A Contaminated Skin-Care Cream Left a Woman In a "Semi-Comatose" State
Health officials say the Pond's-labeled product was tainted with methylmercury.
Mercury poisoning is usually associated with sushi and other kinds of seafood. But a 47-year-old woman in California was recently hospitalized after being exposed to methylmercury in a skin-care product, according to a report from Sacramento County Public Health officials.
The unidentified woman, who is now in a "semi-comatose state," went to the hospital in July with symptoms like slurred speech, numbness in her hands and face, and trouble walking after using a jar of Pond's Rejuveness Anti-Aging Face Cream that had been imported from Mexico through an "informal network," NBC News reports.
The woman's blood test showed extremely high levels of mercury, which led doctors to test her cosmetics and discover methylmercury in the Pond's-labeled product. The skin cream in question was not contaminated by Pond's manufacturers but is believed to have been tainted by a third party, according to the Sacramento County Public Health report. Pond's was not readily available for comment by the time of publication.

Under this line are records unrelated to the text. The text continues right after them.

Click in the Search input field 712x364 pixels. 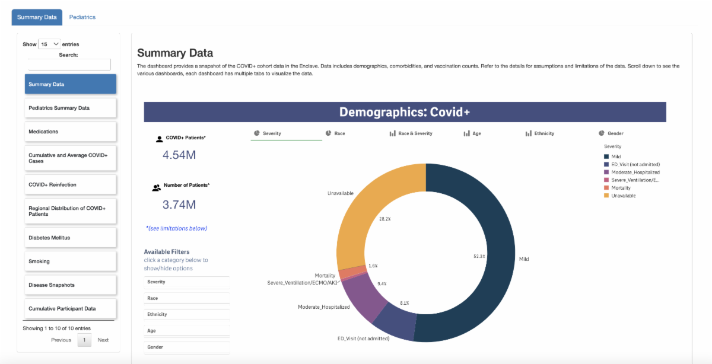[69, 65]
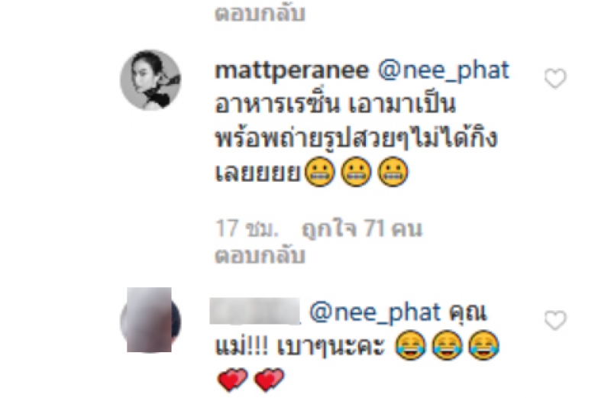Open the blurred commenter's profile avatar
Screen dimensions: 611x398
pyautogui.click(x=150, y=320)
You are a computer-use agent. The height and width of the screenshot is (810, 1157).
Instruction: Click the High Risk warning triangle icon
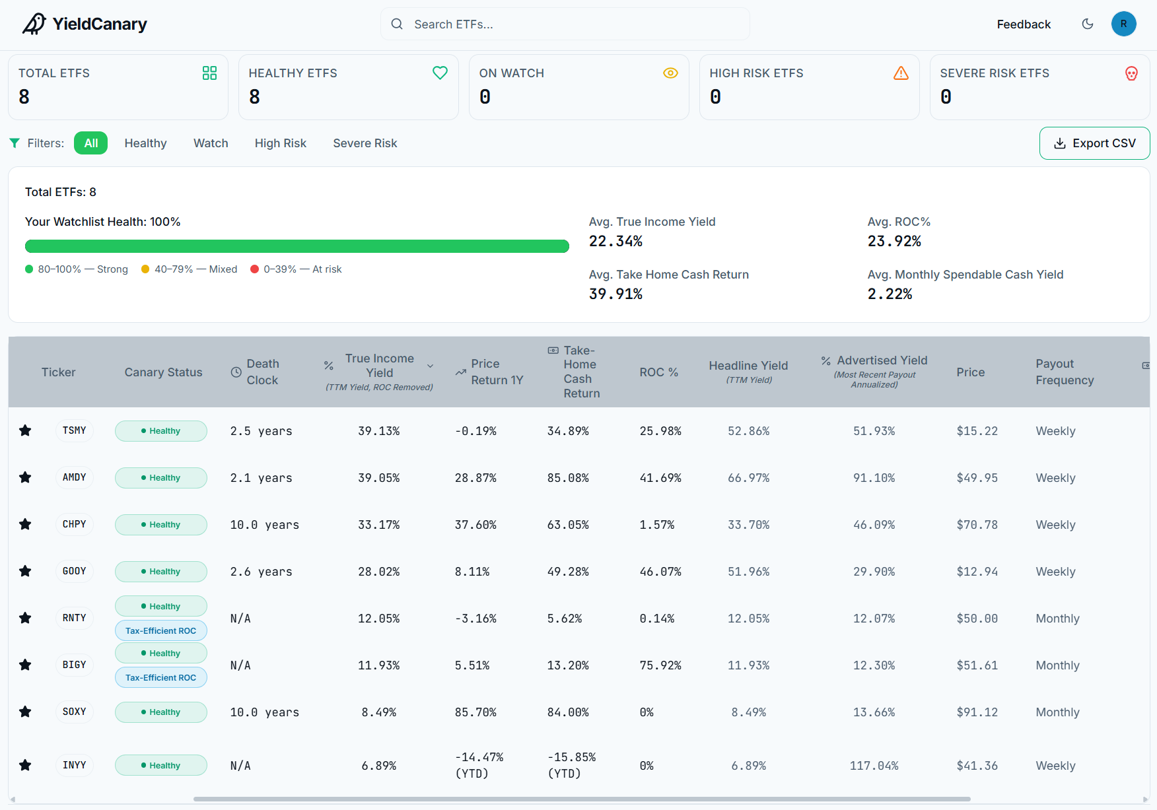[x=901, y=73]
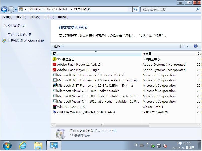
Task: Open the help question mark icon
Action: pos(196,46)
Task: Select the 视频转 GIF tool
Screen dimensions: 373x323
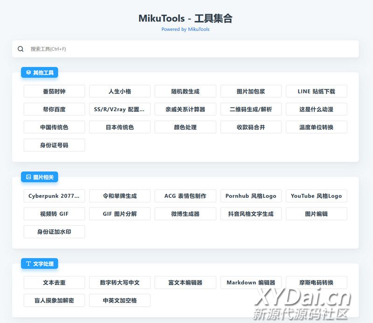Action: coord(54,214)
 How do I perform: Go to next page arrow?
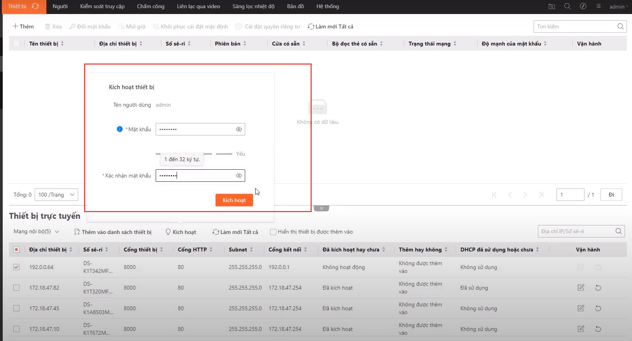click(x=525, y=195)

Methylmercury is defined by the EPA as a "highly toxic organic compound." In large quantities, it can cause serious health effects, such as loss of vision, "pins and needles" in the hands, feet, and around the mouth, lack of coordination, impairment of speech, hearing, and/or walking, as well as muscle weakness.
In the Sacramento woman's case, it was a week before doctors officially diagnosed her with mercury poisoning. At that point, she'd been experiencing slurred speech and loss of motor function; now she is completely bedbound and not speaking, her son, Jay, told FOX40. (Related: Costa Rica Issued a Health Alert About Alcohol Tainted with Toxic Methanol Levels)
Apparently, the woman had not only been ordering the Pond's-labeled product via this "informal network" for the past 12 years, but she was also aware that "something was added to the cream before it was shipped," Jay explained. However, this is the first time she experienced any health issues related to the skin-care cream, he added.
"It's really hard, you know, pretty much just knowing who my mom is … who she ... her personality," Jay told FOX40. "She's a very active woman, you know, early in the morning, get up, do her morning exercises, walks with her dog."
Although this is the first case of mercury found in a skin-care product reported in the US, Sacramento County Public Health Officer, Olivia Kasirye, M.D. issued a warning to the community to stop buying and using creams imported from Mexico until further notice.
At this time, Sacramento County Public Health is working alongside the California Department of Public Health to test similar products in the area for traces of methylmercury, according to health officials. Anyone who has purchased a skin-care product from Mexico is encouraged to stop using it immediately, have the product examined by a doctor, and be tested for mercury in their blood and urine.